To better explore the five different organizational structures that spring from these types of coordination, Mintzberg introduces nine "design parameters, the basic elements used in designing organizational structures" (p.14). These include:

individual parameters such as
  • job specialization
  • behavior formalization
  • training and indoctrination
superstructure parameters such as
  • unit grouping
  • unit size
lateral linkage parameters such as 
  • planning and control systems
  • liaison devices
and decision-making parameters such as 
  • vertical decentralization
  • horizontal decentralization (p.14)
In Chapter 2, Mintzberg tours the five basic parts of the organization: 
  • The operating core, "wherein the operators carry out the basic work of the organization";
  • The strategic apex, including "those at the very top of the hierarchy, together with their own personal staff";
  • The middle line, which "joins the strategic apex to the operating core through the chain of command";
  • The technostructure, "wherein the analysts carry out their work of standardizing the work of others, in addition to applying their analytical techniques to help the organization adapt to its environment"; and
  • The support staff, which "supports the functioning of the operating core indirectly" (p.19)
In fact, Mintzberg writes that large organizations tend to take on a great number of support units outside their core work, providing services that the organizations could easily buy from outside suppliers. Why? Mintzberg speculates that the support staff "reflects the organization's attempt to encompass more and more boundary activities in order to reduce uncertainty, to control its own affairs" (p.32). (Note that this trend reversed late in the 20th century, and now the trend is to outsource noncore functions). 
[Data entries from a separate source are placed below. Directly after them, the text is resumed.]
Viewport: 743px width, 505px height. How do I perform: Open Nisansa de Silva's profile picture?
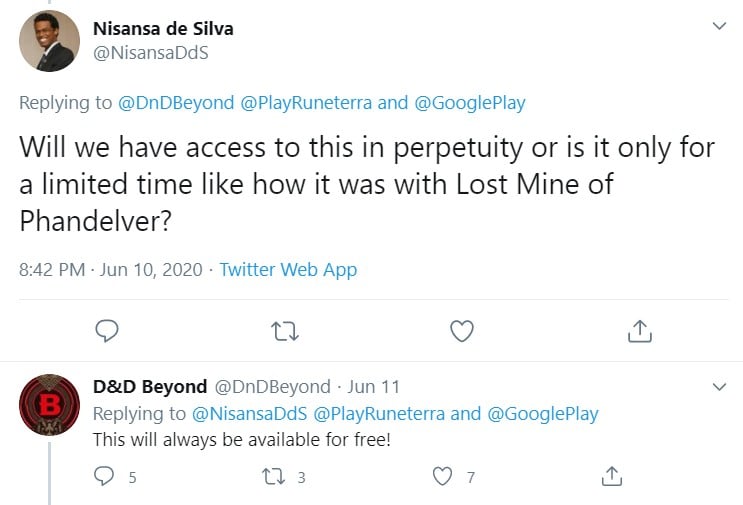coord(49,41)
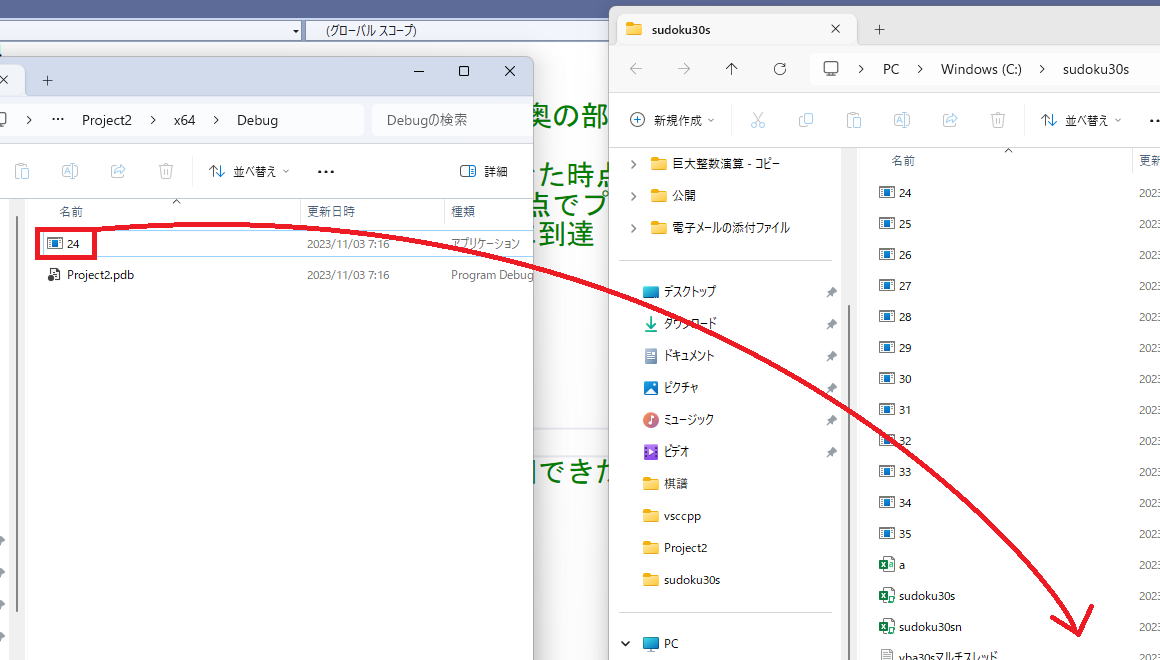The width and height of the screenshot is (1160, 660).
Task: Click the x64 breadcrumb in address bar
Action: point(184,120)
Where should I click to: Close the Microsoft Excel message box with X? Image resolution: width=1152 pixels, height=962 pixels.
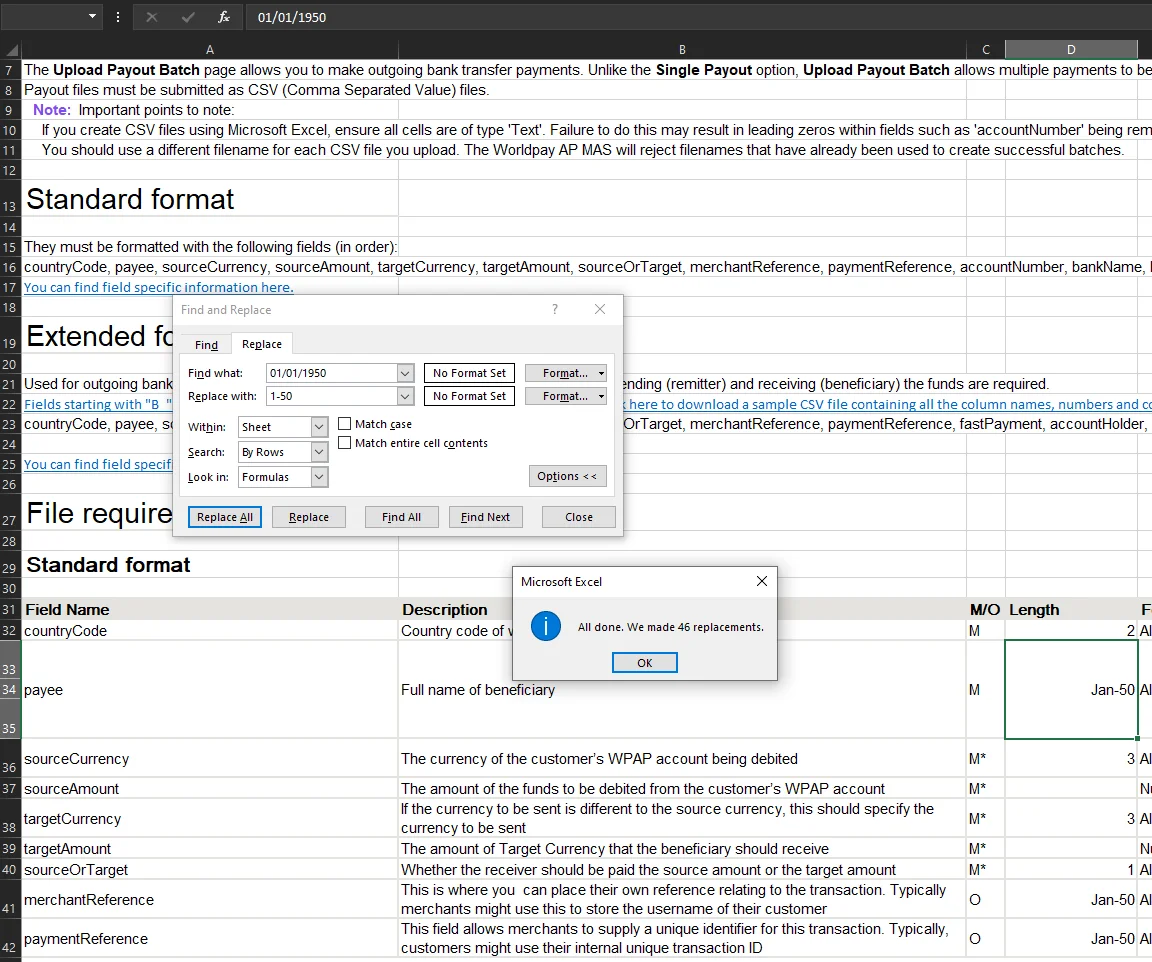[x=762, y=581]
In Chapter 3, Mintzberg describes the organization as a system of flows, including flows of authority, material, information, and decision processes. These flows include "rich networks of informal communication [that] supplement and sometimes circumvent the regulated channels" (p.46). And "the organization takes on the form of a set of work constellations, quasi-independent cliques of individuals who work on decisions appropriate to their own level in the hierarchy" (p.54). Such work constellations are sometimes functionally grouped, sometimes crosscut (p.56). 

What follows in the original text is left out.